Because the sleep-related problems in AD and PSP are very different, the researchers added PSP subjects as a "disease control," Dr. Grinberg explained. While AD patients often experience sleepiness during the day, and "sundowning," she said, PSP patients are chronically sleep-deprived because of hyperarousal and diminished sleep drive. 

In both diseases, tau accumulation happens early in the disease process, but in PSP, neurons in the wake-promoting regions are not destroyed, Dr. Grinberg said. Instead, sleep-promoting cells elsewhere in the brain are lost. 

To see if the loss of wake-promoting cells in AD patients dysregulates the remaining cells, the study team analyzed EEG/polysomnographic data from 10 AD patients, 9 PSP patients, and 32 age-matched healthy controls who underwent sleep studies. The researchers also examined neurotransmitters, tau, and total neuron counts in the LC, TMN, and LHA of the AD and PSP brains. 

After adjusting for primary diagnosis, age, sex, and the roughly two to three-year lag time between the sleep studies and postmortem brain donation, the authors found "robust" correlations between the cell numbers and sleep symptoms and architecture. 

In the sleep studies, the AD patients had significantly greater sleep drive, including higher total sleep time, higher sleep maintenance, and lower percentage of wake-after-sleep-onset compared to the PSP group. 

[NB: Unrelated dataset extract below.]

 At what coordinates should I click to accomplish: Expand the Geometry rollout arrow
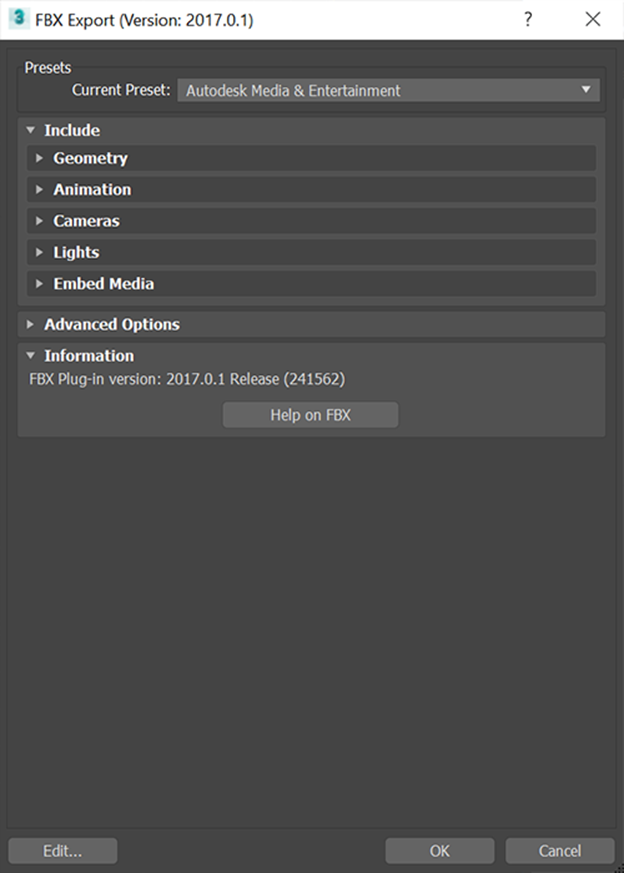pos(39,158)
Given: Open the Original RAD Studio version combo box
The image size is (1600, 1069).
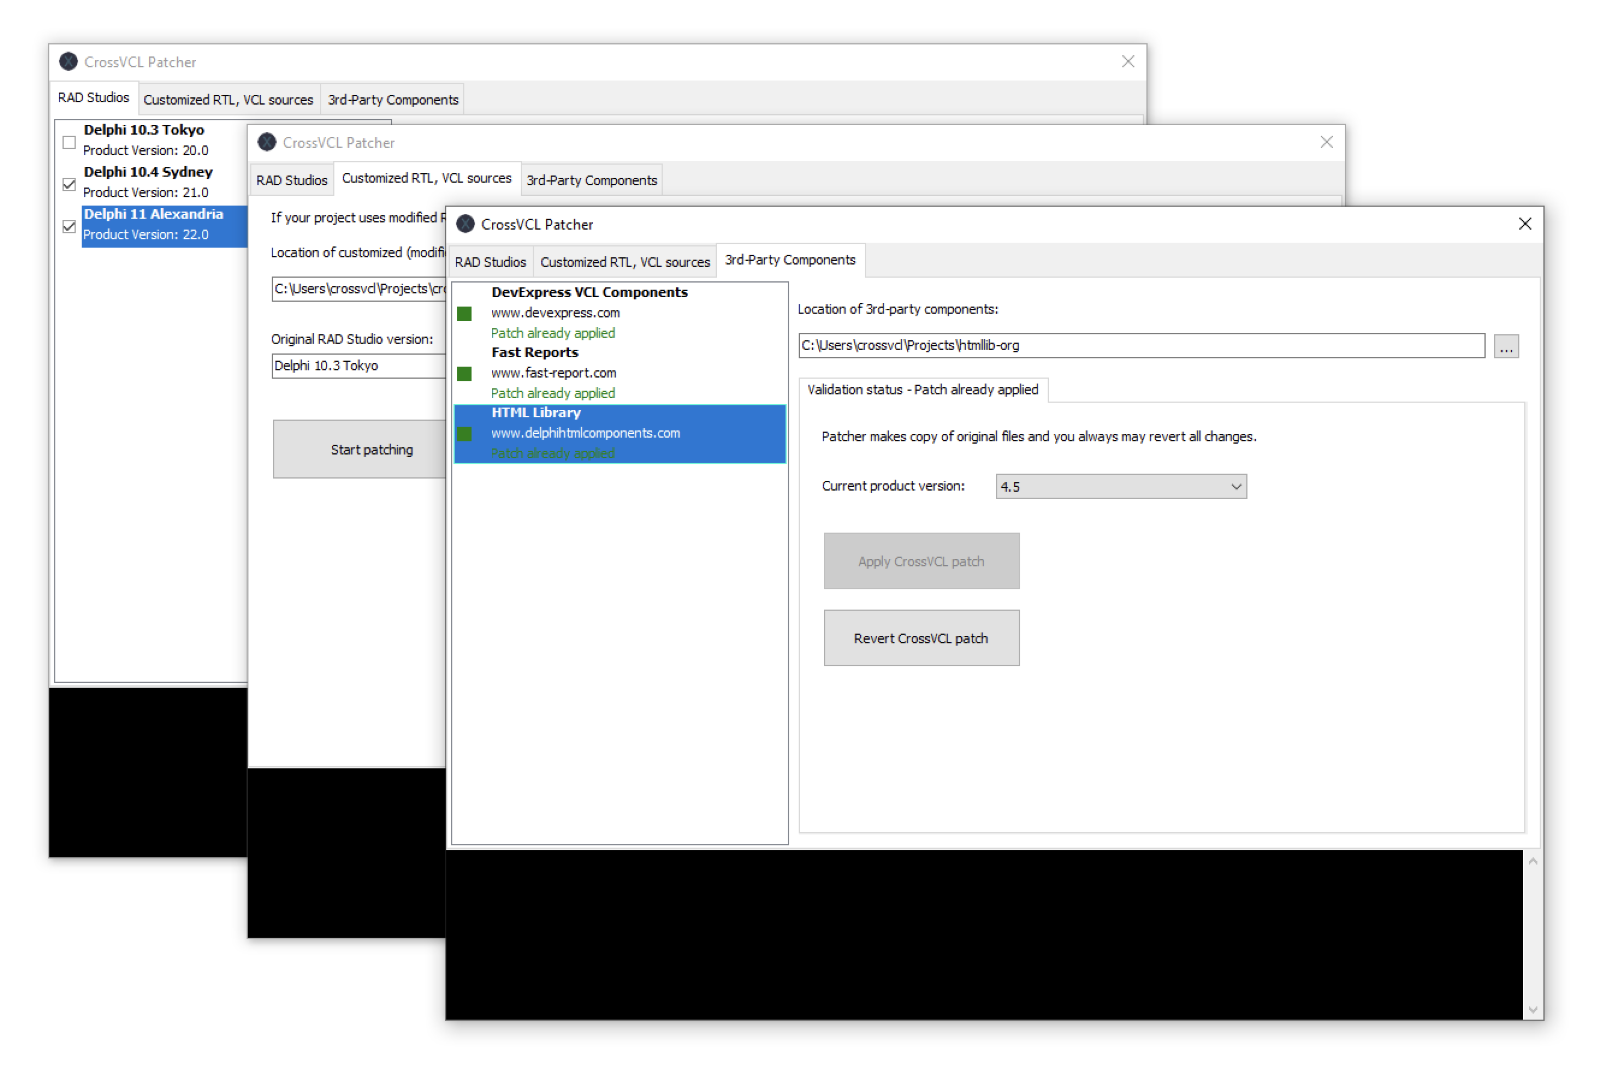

In the brain analyses, a greater number of the orexinergic LHA neurons and the histaminergic TMN cells was associated with decreased sleep drive, as shown by lesser time-to-sleep, lesser sleep maintenance, and greater wake-after-sleep-onset. Larger numbers of histaminergic neurons were also associated with lesser NREM2-stage sleep, and less REM sleep, while a greater number of noradrenergic LC neurons was mainly associated with lesser time-to-sleep and greater REM latency, the study found. 

"In this paper, in addition to understanding the correlation between each of these metrics, we created very sophisticated statistical models to understand how one system compensates the other and the clinical consequence of this," Dr. Grinberg said. "We believe that having this multidimensional data, we'll really be able to understand what's going on." 

Understanding the exact roles of protein accumulation, neuron loss, and loss of homeostasis in the remaining wake-promoting cells is very important for treating sleep-related complaints, Dr. Grinberg noted. "What we see when we look at these brains is progressive stages of the disease, that neurons start to die very early in the disease, but then for a while, the other surviving neurons try to compensate, so you might even have an excess of whatever neurotransmitter at the beginning instead of a deficit." 

"At the end of the day, the kind of treatment we will provide, it will vary according to the disease stage - at the beginning, we will like to correct some signal, instead of increasing it, and then slowly we will try to increase it," she said. 

Ultimately, though, the researchers believe the goal should be clearing out the accumulated tau that is linked to early neuron loss in these brain regions, not only in AD, but also in age-related sleep disturbances generally. That could restore homeostatic functioning to cells before they're lost forever. 

"What we've been learning lately is that it's not because you have protein accumulation that you definitely have neuron loss - it depends on the neurons, some are more resistant, some are more vulnerable," Dr. Grinberg said. "Even though, if you have a protein accumulation there, you always have a level of dysfunction of the cell, (the cells) are rectable, so this is the good news."